Moving to Raleigh on my own has recently prompted me to think a lot about community. It just happens that we have also been discussing what community means in seminar. It has almost felt like when you learn a new word and somehow everything you read now involves this word by some kind of cosmic educational force. Especially when Bowling Alone: The Collapse and Revival of American Community is brought up on the podcast I listen to during my commute and in class a few hours later. My connections between life and classroom have felt strong this week.

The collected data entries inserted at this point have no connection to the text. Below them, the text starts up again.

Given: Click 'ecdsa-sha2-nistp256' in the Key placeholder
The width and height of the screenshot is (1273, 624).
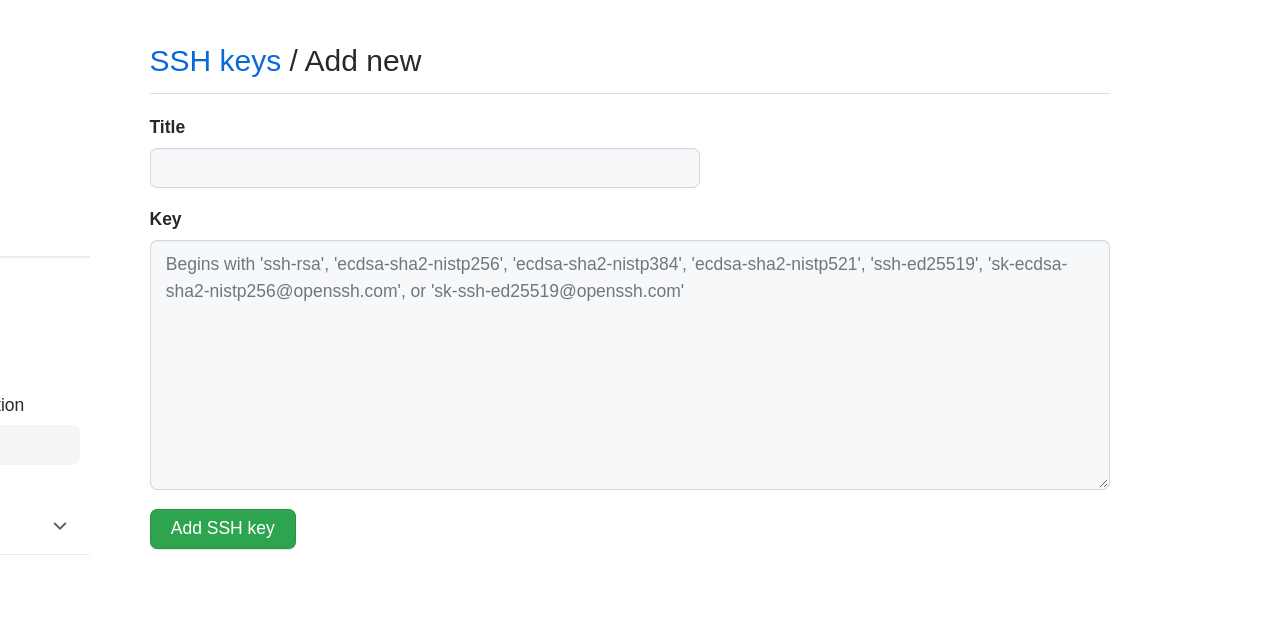Looking at the screenshot, I should point(418,264).
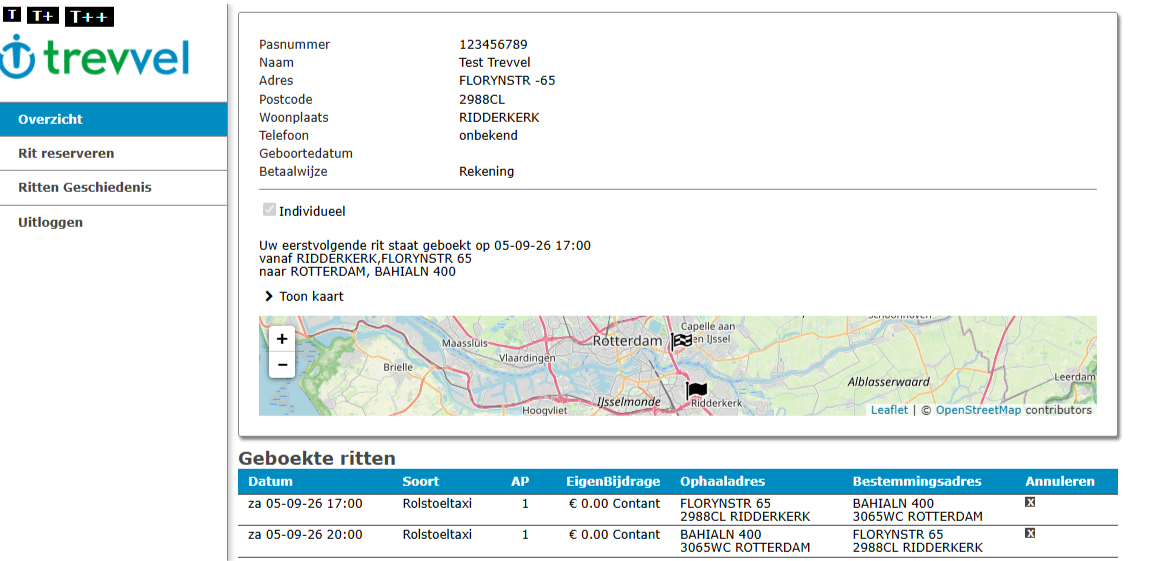Click the black pickup flag near Ridderkerk
This screenshot has height=561, width=1150.
tap(697, 391)
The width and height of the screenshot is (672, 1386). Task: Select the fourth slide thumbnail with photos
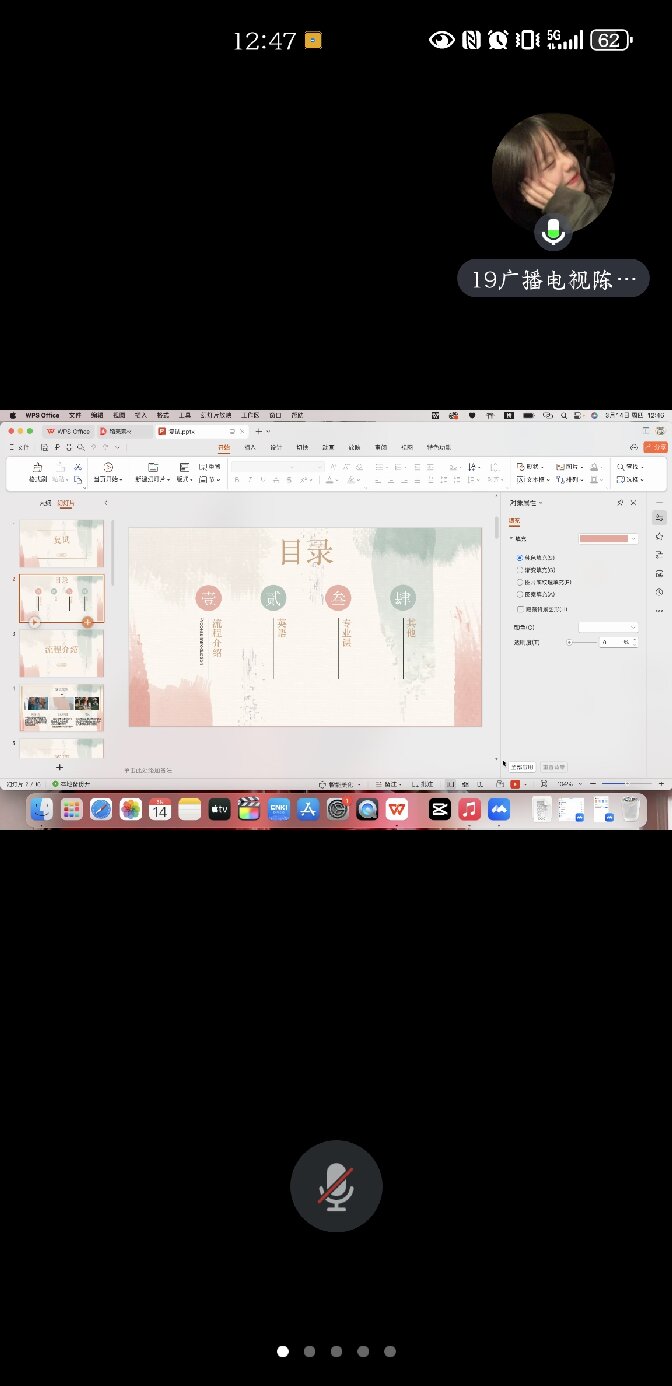[64, 708]
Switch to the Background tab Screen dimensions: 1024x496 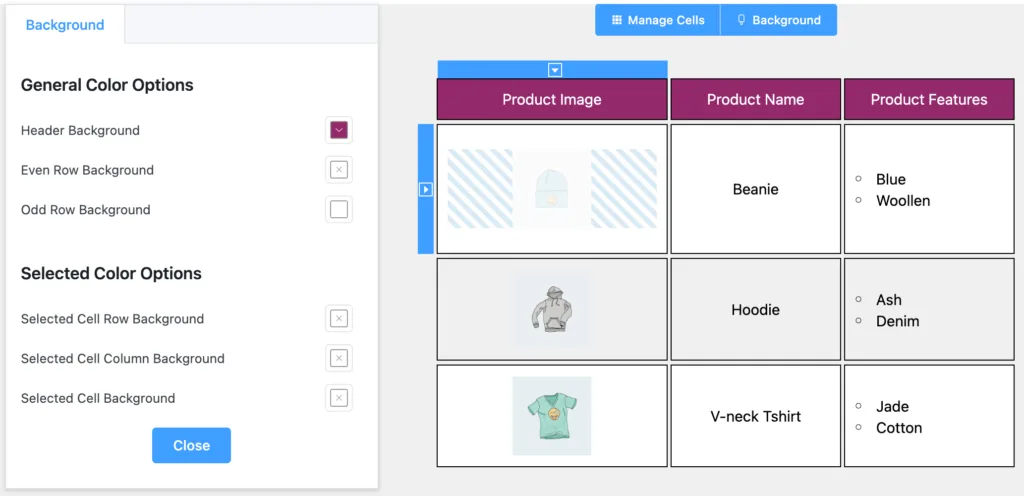(x=65, y=25)
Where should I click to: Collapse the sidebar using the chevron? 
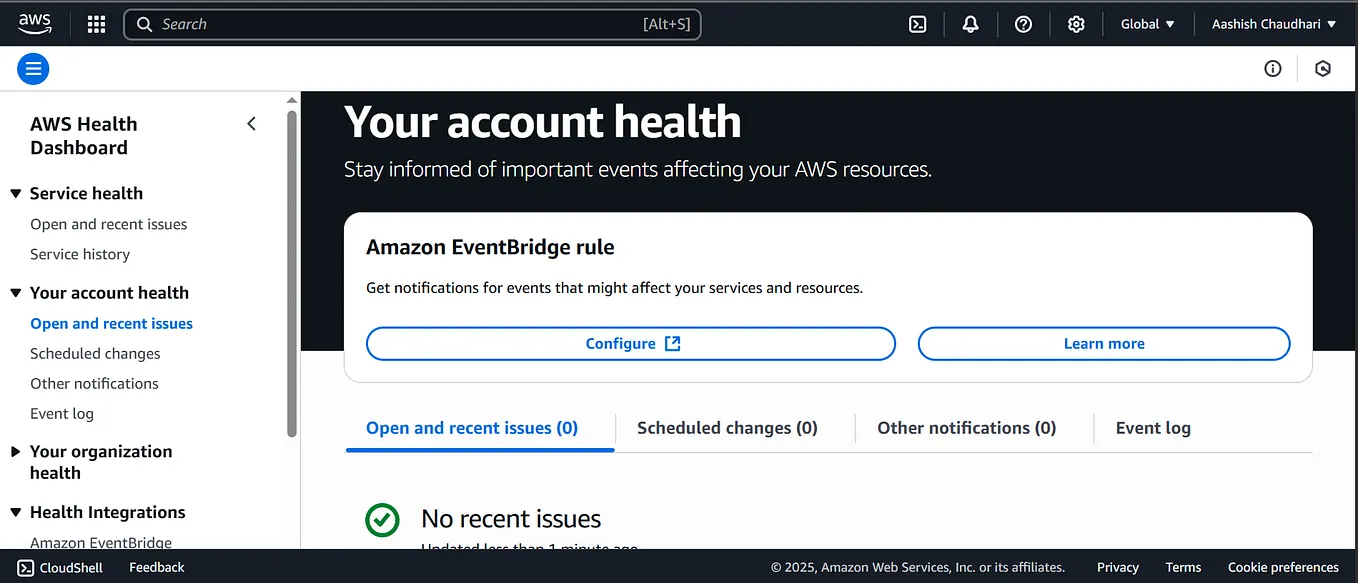tap(251, 124)
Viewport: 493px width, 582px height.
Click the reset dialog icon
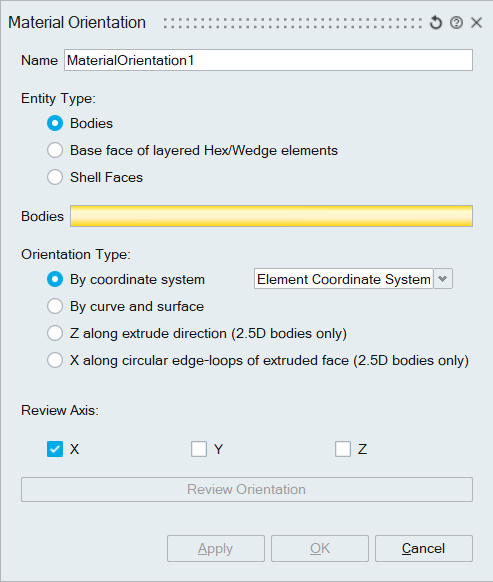click(436, 23)
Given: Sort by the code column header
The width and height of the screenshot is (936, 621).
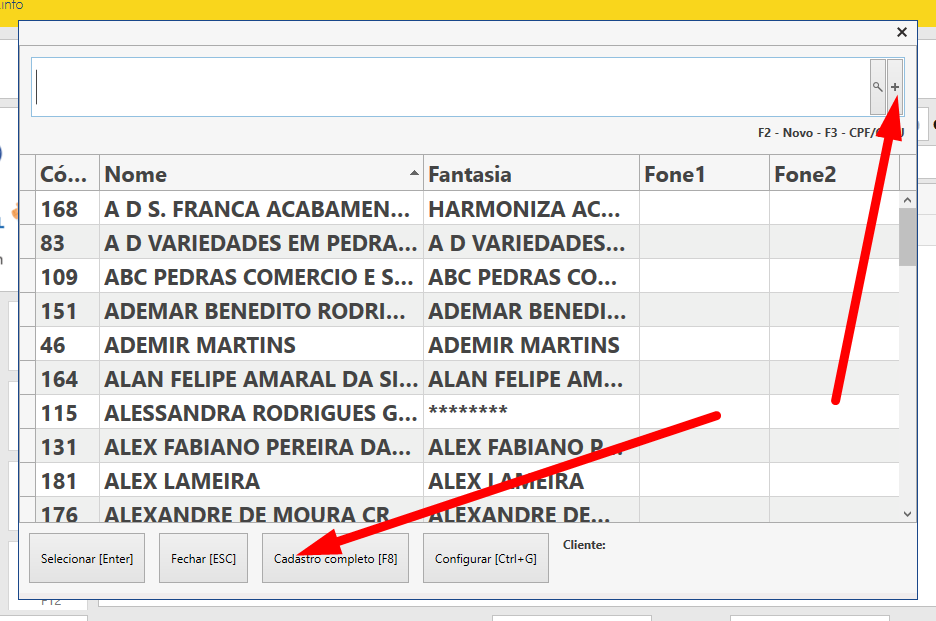Looking at the screenshot, I should (x=68, y=174).
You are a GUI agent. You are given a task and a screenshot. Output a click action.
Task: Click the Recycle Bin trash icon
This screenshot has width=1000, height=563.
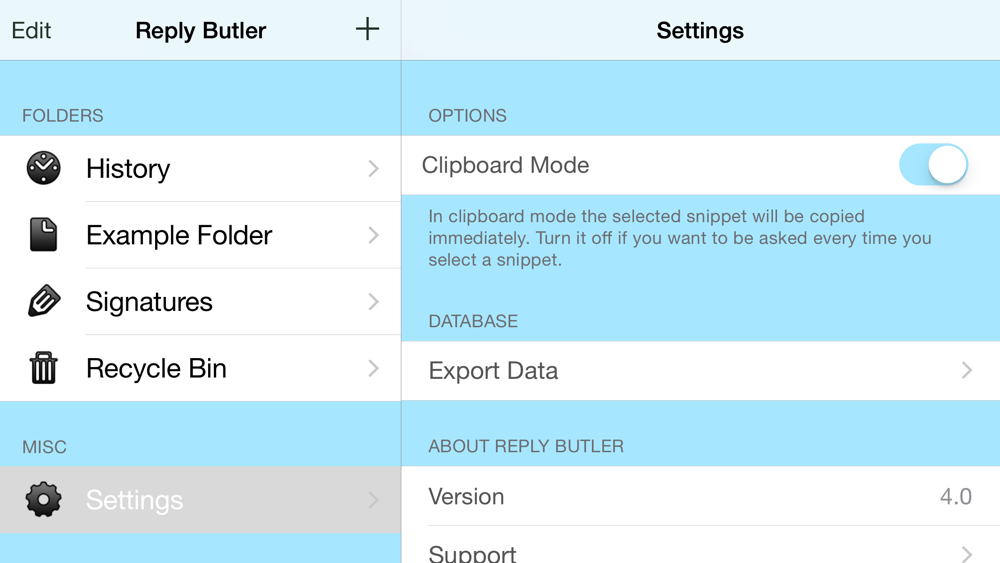click(43, 368)
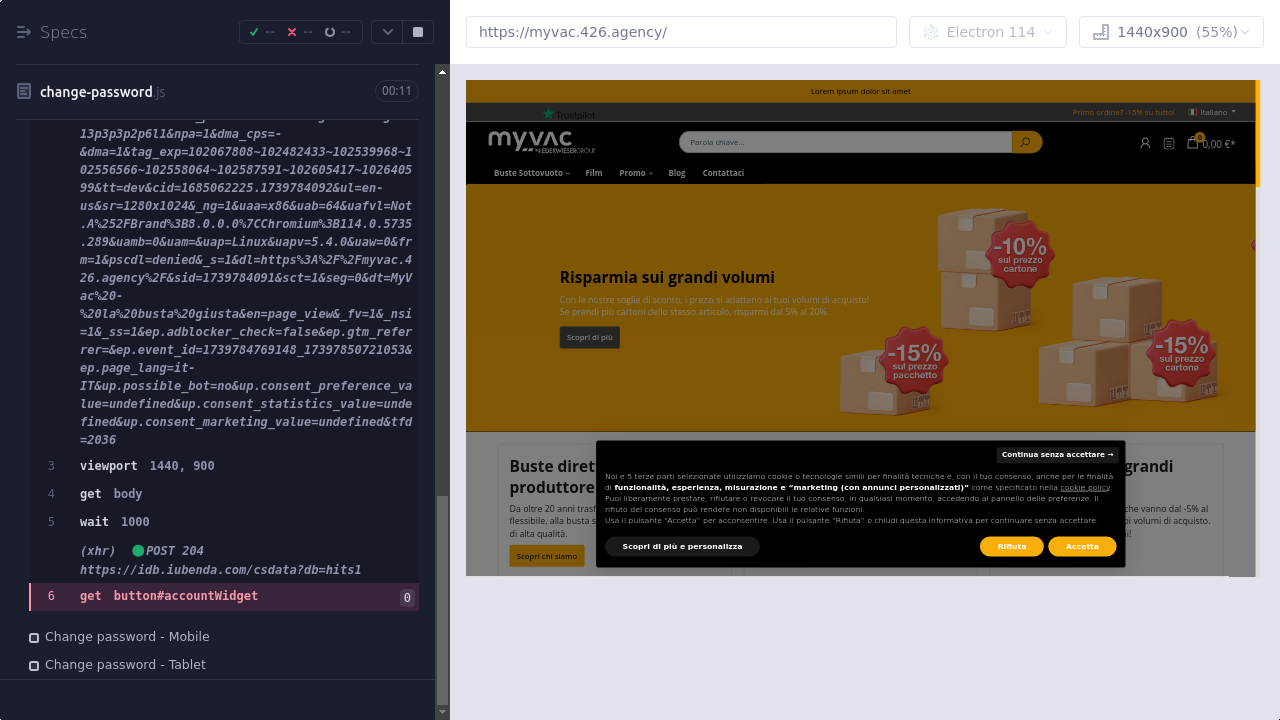Click the change-password.js spec file icon

tap(24, 92)

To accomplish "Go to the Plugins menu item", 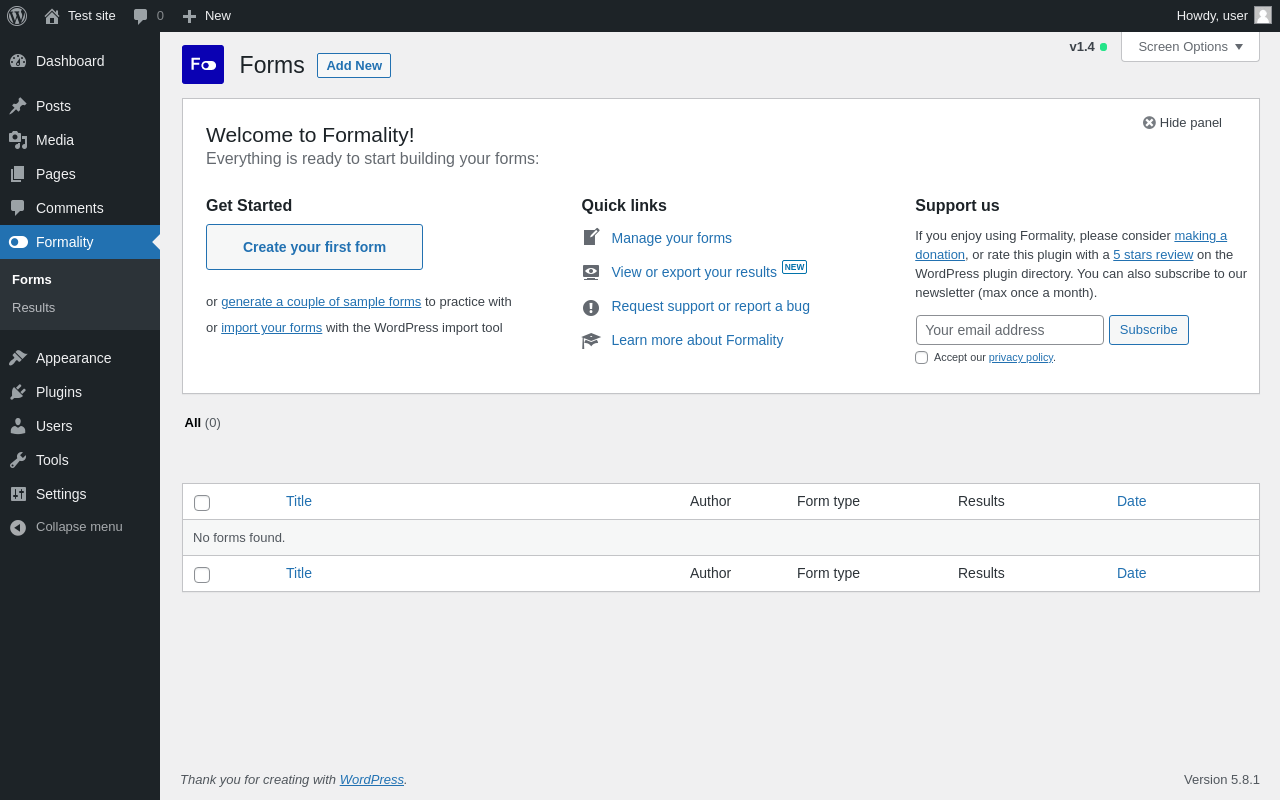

I spent a lot of undergrad thinking about community too, it could be that this connecting thread through my week is really being pulled from the larger fabric of my previous design interests. I spent most of my summers in Marion, Indiana working for Marion Design Co., A community-based creative studio I helped found as a volunteer designer. For the past four years I have been wondering what role design plays in a town surrounded by corn fields, where most buildings are abandoned, and the majority of the population is over the age of fifty? What defines a community, who belongs to it and who feels like they belong? And most of all, how to I design for them and with them?
What I’ve found is that design and community are far from mutually exclusive. The more I felt like I belonged to a community of designers, the better my work got. The more that I leaned into the people who lived around me, the more meaningful my work became to me. The more I listened, the more impactful my work was to others.
I am curious and excited as I begin to navigate designing with a new cohort and in a new city. I look forward to the ways you all will make me an exponentially better person and designer.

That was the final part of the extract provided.